A minimal tailscale setup
I was looking for ways to access my homelab from outside. The very first obvious thing was setting up VPN connection with WireGuard. But currently, I do not have a static home IP so I had to think about some other way.
After countless hours of looking on the internet, I decided to use Tailscale. I had briefly used it before so I was a bit familiar with it. In this post, I will outline my setup.
Some background
Tailscale is a sort of WireGuard on steroids. It’s built on top of WireGuard. It creates a mesh network i.e. all the devices can communicate with each other. It is quite easy to use and looks like magic at first.
Basically, they have a coordination server which keeps all the public keys of the clients that would like to be discovered and ensures that the private key stays on that client. All the communication is end-to-end encrypted. Their coordination server is still closed source tho.

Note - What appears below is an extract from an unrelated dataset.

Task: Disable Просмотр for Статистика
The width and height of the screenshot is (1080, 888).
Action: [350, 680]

As with everything, always verify the claims. I was looking at the traffic for a few hours with wireshark and found nothing unusual.
They already have an awesome blog post which describes the inner workings of the service. Check it out here.
Setup
Alright, so Tailscale uses different SSO providers for signing in because, according to them, that is more secure than signing up traditionally with an email address.

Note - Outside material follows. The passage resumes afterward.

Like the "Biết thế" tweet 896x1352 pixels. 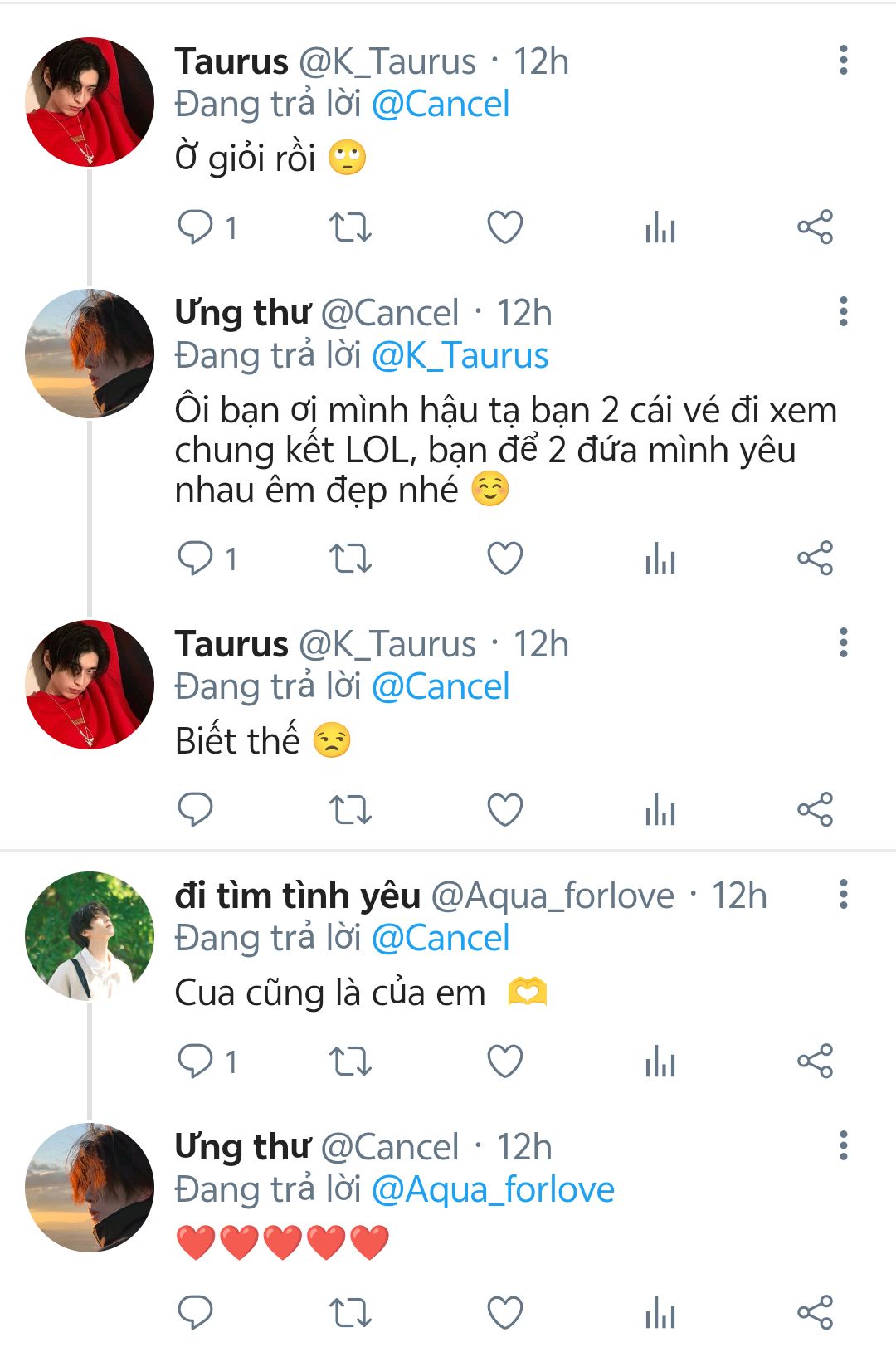tap(504, 810)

After signing in, you can will get a tailnet where all your clients will be able to communicate with each other after installing tailscale on each of them.
It’s painful and quite tedious to install on ALL of your systems. Let’s instead have a single VM advertise the whole subnet.

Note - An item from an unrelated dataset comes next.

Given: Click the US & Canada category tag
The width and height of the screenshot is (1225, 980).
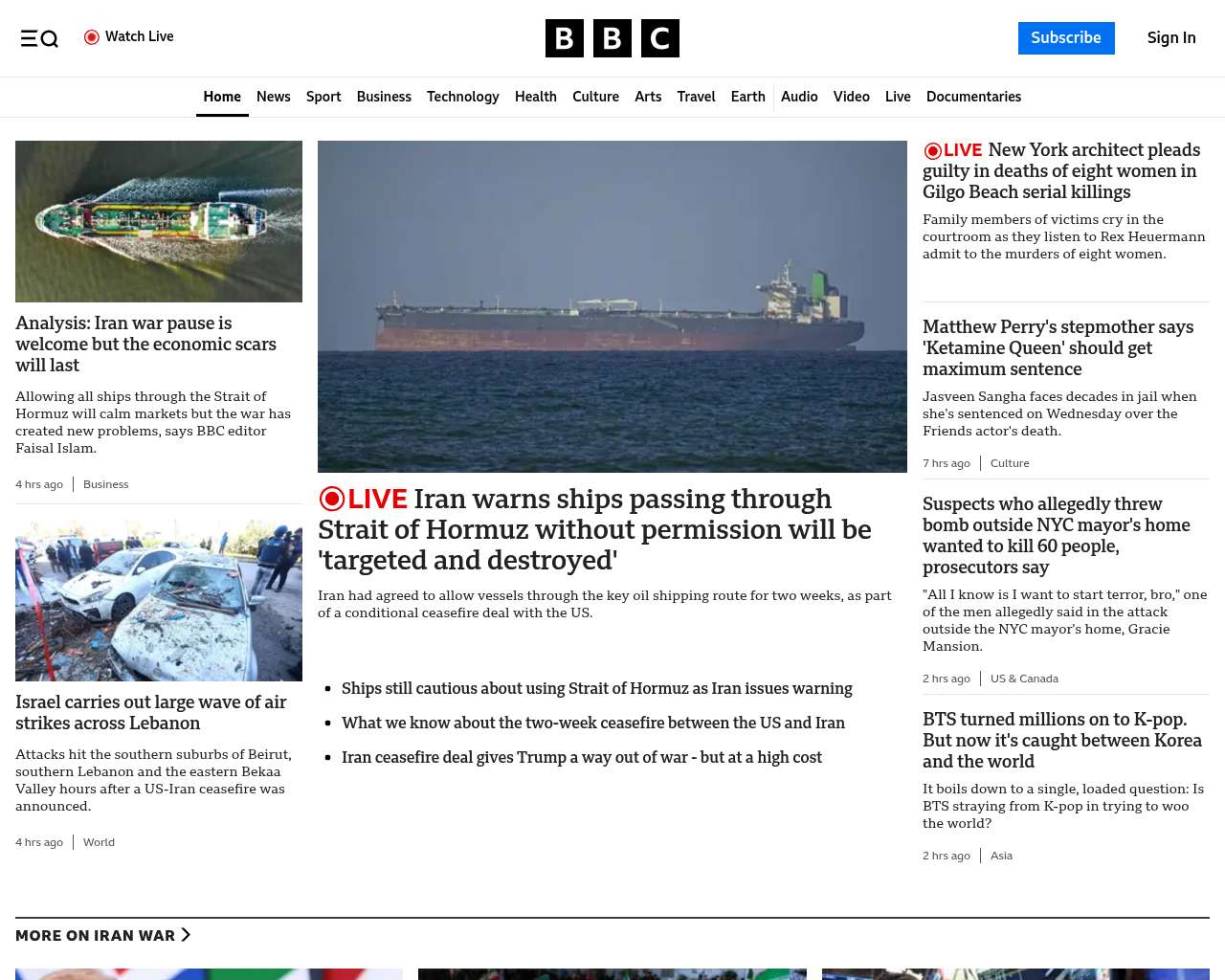Looking at the screenshot, I should point(1024,679).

From the docs, there are a few pre-requisites for the setup. Enable IP forwarding:
echo 'net.ipv4.ip_forward = 1' | sudo tee -a /etc/sysctl.d/99-tailscale.conf
echo 'net.ipv6.conf.all.forwarding = 1' | sudo tee -a /etc/sysctl.d/99-tailscale.conf
sudo sysctl -p /etc/sysctl.d/99-tailscale.conf
And then run tailscale up
with --advertise-routes
sudo tailscale up --advertise-routes=192.168.0.0/24,192.168.1.0/24
Replace it with your own subnet obviously.
The next important thing is to enable tailnet lock. It prevents unknown nodes from being added to your tailnet and distrusts the coordination server. Go to settings and under device management, you can enable it:
Don’t forget to disable Send disablement secret to Tailscale support
.
DNS
If you are using pi-hole or any other DNS, it won’t work by default. Now, there is a guide in the docs about it.
If you want to follow that, go ahead. But I have used a more simpler approach. The one which only requires adding your DNS IP to your tailnet.
Under DNS, you will see Nameservers
section:
Go ahead and add the custom nameserver. Enter your DNS IP:
Toggle the Override local DNS
. That’s it.
Now, you will be able to resolve all your local DNS domains.
Disable logging
Tailscale logs the following information:
Tailscale collects customer metadata related to connection attempts, authentication, and routing to help us to monitor and debug networks. You cannot limit coordination server logs.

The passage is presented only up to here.